Her only trip to Europe had been just before she’d met Marcus when she’d gone on her OE with a friend from school. They’d done a budget tour which involved what felt like 200 countries in four days, drinking anything cheap, shagging as many of the single guys on the tour as they could (kudos if you bagged the tour guide) and then sleeping on the bus and missing most of the sights along the way because they were so hungover.

The follow-up to this was living in a dingy flat in London with two other Kiwis and an Aussie girl, which was so outrageously expensive that she and Lisa had shared a room to reduce the rent. Jo had been working as a nanny six days a week and she’d been so miserable she’d come home after six months.

But this time it would be different. This time she was interested in culture and history, scenery and eating good food. And she’d be travelling with Bobbi, who was interested in the same things, unlike Marcus, whose idea of a fabulous holiday was to go to Fiji and relax at the resort pool for a week, eat expensive, uninspired food, and drink wine that had good reviews. Then he’d book an all-day fishing trip, seemingly forgetting that she got horribly seasick but still insisting that it was something they should do together.

She copied a few links for ideas for the trip and sent them to Bobbi, along with a ‘Harry Styles smiling’ compilation and a particularly nice photo of him she’d come across on Instagram.

After lunch she put in a few hours of work and went for a walk before having dinner and a glass of wine.

Then Jo pulled out her wedding album and flicked it open to a random page. Several of the photos already had doodles drawn on them. Marcus had a purple mullet in one and now she drew a moustache on her ex-mother-in-law and hummed happily to herself. It was kind of like scrapbooking, she reasoned, blacking out one of her ex-husband’s teeth.

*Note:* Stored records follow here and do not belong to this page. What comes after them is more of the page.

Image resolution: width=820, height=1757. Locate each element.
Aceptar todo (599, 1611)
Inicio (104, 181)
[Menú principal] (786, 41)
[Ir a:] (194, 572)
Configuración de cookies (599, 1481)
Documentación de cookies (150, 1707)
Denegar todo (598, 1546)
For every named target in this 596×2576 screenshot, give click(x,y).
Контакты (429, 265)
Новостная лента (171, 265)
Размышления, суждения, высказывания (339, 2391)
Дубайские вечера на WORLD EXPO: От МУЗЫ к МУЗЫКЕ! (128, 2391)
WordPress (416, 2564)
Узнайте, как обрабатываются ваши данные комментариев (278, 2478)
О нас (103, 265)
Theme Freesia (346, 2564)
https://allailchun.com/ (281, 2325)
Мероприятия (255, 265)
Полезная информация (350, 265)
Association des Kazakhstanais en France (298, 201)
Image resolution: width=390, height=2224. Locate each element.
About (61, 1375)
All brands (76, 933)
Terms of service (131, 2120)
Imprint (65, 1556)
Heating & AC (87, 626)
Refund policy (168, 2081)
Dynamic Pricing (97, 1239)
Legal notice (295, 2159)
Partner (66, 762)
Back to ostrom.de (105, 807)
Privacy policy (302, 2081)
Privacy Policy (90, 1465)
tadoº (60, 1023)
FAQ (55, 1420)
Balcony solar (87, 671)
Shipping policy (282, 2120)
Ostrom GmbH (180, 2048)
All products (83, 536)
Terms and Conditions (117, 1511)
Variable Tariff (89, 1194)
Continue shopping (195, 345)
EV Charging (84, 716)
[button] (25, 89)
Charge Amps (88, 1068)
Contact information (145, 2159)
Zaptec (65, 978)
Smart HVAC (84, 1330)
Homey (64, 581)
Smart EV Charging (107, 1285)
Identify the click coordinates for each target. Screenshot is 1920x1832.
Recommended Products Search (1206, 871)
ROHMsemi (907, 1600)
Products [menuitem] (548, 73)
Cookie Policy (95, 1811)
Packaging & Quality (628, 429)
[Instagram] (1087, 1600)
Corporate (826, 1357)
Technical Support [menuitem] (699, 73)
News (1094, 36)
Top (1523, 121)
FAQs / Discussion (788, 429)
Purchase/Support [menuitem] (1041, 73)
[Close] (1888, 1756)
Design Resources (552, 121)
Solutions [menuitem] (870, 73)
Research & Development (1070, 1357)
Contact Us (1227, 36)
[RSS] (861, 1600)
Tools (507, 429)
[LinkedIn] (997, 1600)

She topped up her glass and was sitting contentedly on her sofa, checking her Facebook messages. There was one from Bayley.

Mother, please stop sending me Harry links. I do not need to know that we have the same favourite book. YOU also don’t need to know all these personal things about him.
Are you OK?

Do you not like him? And I’m absolutely fine, thanks for asking

He seems perfectly charming and very talented. I like his solo music

That accent, I could listen to him talking for the rest of my life. He’d make a lovely boyfriend for you

Well . if you can organise that I wouldn’t say no hahahahahahaha 🙂

I’ll work on it. Can be my new hobby. How is everything with you? Are you getting enough sleep and taking your iron tablets?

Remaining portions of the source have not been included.